We end our drive at Mansion Alcazar, a luxurious colonial house in Cuenca, in a cobbled street lined with Moorish balconies, latticed windows and overhanging roofs. In sunshine and showers, we explore gilded churches and flower markets, listen to Andean music in the square, and buy local palm-fibre hats from a workshop - for panamas, long favoured by Europeans, come from Cuenca, not from Panama.

On our last day, we drive through swirling fog and rain to Cajas, an eerie region of 200 lakes surrounded by bog, spongy moss and gushing rivulets. Walking makes us out of breath at this altitude - 12,000 feet. Knobbly yellowish crags loom into view through gaps in the mist. Gemlike orchids poke through the grey scree.

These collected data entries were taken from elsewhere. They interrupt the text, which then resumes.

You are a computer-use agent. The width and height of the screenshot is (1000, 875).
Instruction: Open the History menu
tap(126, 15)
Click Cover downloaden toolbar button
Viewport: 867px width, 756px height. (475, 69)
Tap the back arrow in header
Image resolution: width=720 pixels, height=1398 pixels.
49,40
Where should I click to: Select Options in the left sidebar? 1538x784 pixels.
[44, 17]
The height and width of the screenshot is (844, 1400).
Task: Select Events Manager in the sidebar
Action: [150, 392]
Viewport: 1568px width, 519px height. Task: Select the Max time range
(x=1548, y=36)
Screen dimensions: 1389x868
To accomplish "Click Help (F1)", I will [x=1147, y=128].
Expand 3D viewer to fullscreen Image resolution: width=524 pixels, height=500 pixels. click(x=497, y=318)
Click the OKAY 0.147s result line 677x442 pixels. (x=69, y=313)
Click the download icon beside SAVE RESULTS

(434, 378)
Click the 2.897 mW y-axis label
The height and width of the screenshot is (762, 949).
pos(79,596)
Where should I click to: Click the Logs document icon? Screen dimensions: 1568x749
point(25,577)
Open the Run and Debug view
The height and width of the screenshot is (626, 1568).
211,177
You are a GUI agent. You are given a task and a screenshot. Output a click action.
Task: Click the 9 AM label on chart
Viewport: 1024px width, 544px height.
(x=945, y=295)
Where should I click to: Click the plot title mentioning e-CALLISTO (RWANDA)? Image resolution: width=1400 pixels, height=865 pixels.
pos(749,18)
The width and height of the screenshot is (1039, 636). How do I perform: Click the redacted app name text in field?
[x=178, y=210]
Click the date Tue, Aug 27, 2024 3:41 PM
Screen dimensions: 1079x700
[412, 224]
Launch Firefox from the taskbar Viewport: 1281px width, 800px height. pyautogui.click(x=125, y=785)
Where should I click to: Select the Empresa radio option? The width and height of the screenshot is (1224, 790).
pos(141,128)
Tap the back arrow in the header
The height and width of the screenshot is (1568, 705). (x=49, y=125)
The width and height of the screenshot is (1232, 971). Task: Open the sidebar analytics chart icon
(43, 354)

This is the most dramatic of all the scenery we have seen.

Guillaume remembers that Stendhal became dizzy from a surfeit of beauty. The pot-holed Panamericana has led us through landscapes of such magnificence that we have succumbed to Stendhal's Syndrome - we are giddy with the wildness, grandeur and spectacular beauty of this extraordinary avenue of volcanoes.